I was satisfied that Chloe was ready, at least for Day 1. I didn’t want to put too much of a burden on her anyway. The first day at school is always the hardest, and that’s how I was envisioning it, a first day. If she could make it all the way through, and not speak to anyone, and thereby establish her true freak/weirdo street cred and set up the “new Anna,” then my work as a nouvelle bokor really did deserve high praise (from someone, someday…).

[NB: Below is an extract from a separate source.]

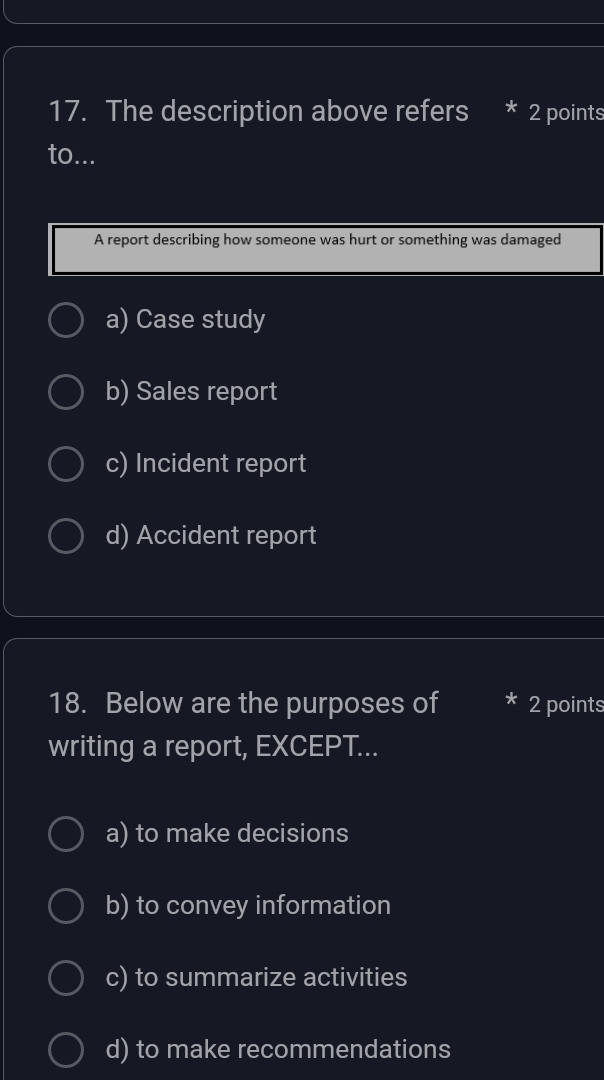Click the question 17 heading text
The width and height of the screenshot is (604, 1080).
[258, 111]
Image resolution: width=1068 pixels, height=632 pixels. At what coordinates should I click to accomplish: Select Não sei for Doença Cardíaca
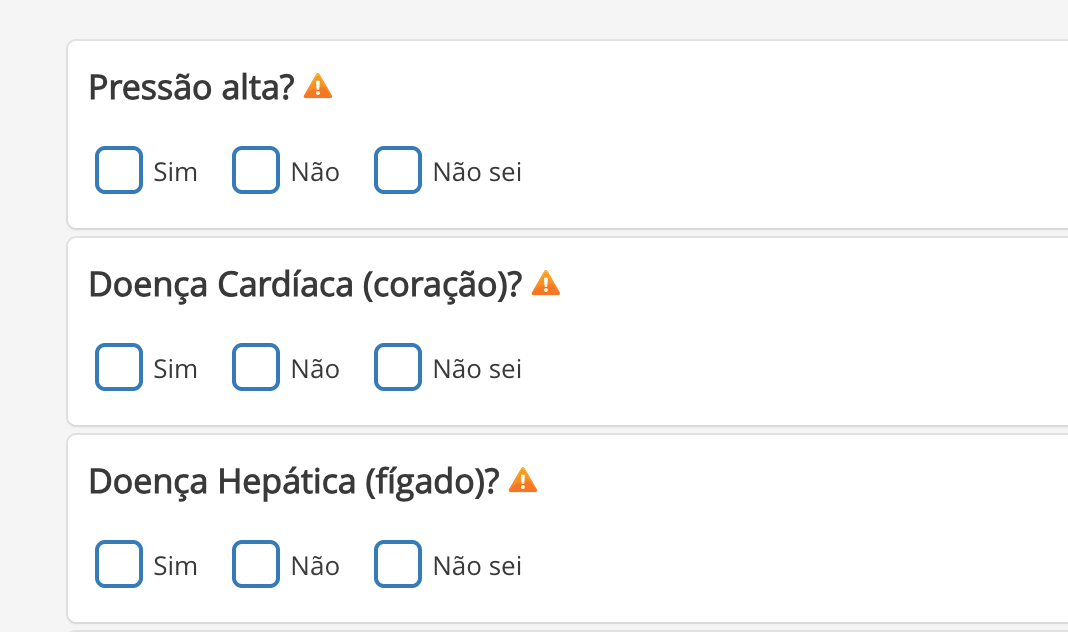click(x=398, y=367)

I had one more task to perform however before I could drive Chloe to school (unlike myself, Chloe had never taken the bus, she had always scored a ride). Just as Chloe needed to be transformed into me, so did I need transformation into my mother, just in case anyone saw us together in the car. I was familiar enough with Doris’ wardrobe, plain as it was ever since she gave up altogether on the old-person-dating scene. Sweats and a top, that was the easy part. But the new Doris now would never be seen in public without her big crazy floppy wide-brimmed straw hat, a goofy long sheer floral scarf, and her big dark black thick-rimmed sunglasses. I put on some mom lipstick as a finishing touch. Nailed it, I thought (and no one in town really knew good old Doris, so there’s that). What a sight we must have presented on the drive to school. Still, I took an indirect, less-traveled route.

I pulled up the car at the rear of the school a few blocks away, though still within sight so I could point it out to Chloe. I gave her a final pep talk.


“Remember, don’t speak. Be on time for class. At lunch just find a quiet place at school and sit. Come right to this spot after the last class and I’ll pick you up. You’re going to do just fine. Don’t hurt anyone.” I purposefully spoke this last command without any unnecessary inflection suggesting drama. I wanted Chloe to remain calm. I was rewarded with a moment of perfect silence, as the two of us looked out toward the school.


“Remember your name,” I said. “You’re Anna. Now go to school.” Chloe exited the car and walked off unceremoniously. I watched her until she was out of my sight. All appeared normal. I didn’t sigh or anything. I drove the car back home. I remembered my earlier forbearance. If the authorities discovered Chloe’s true identity, and came for me, I would accept my fate. It’s what I truly deserved.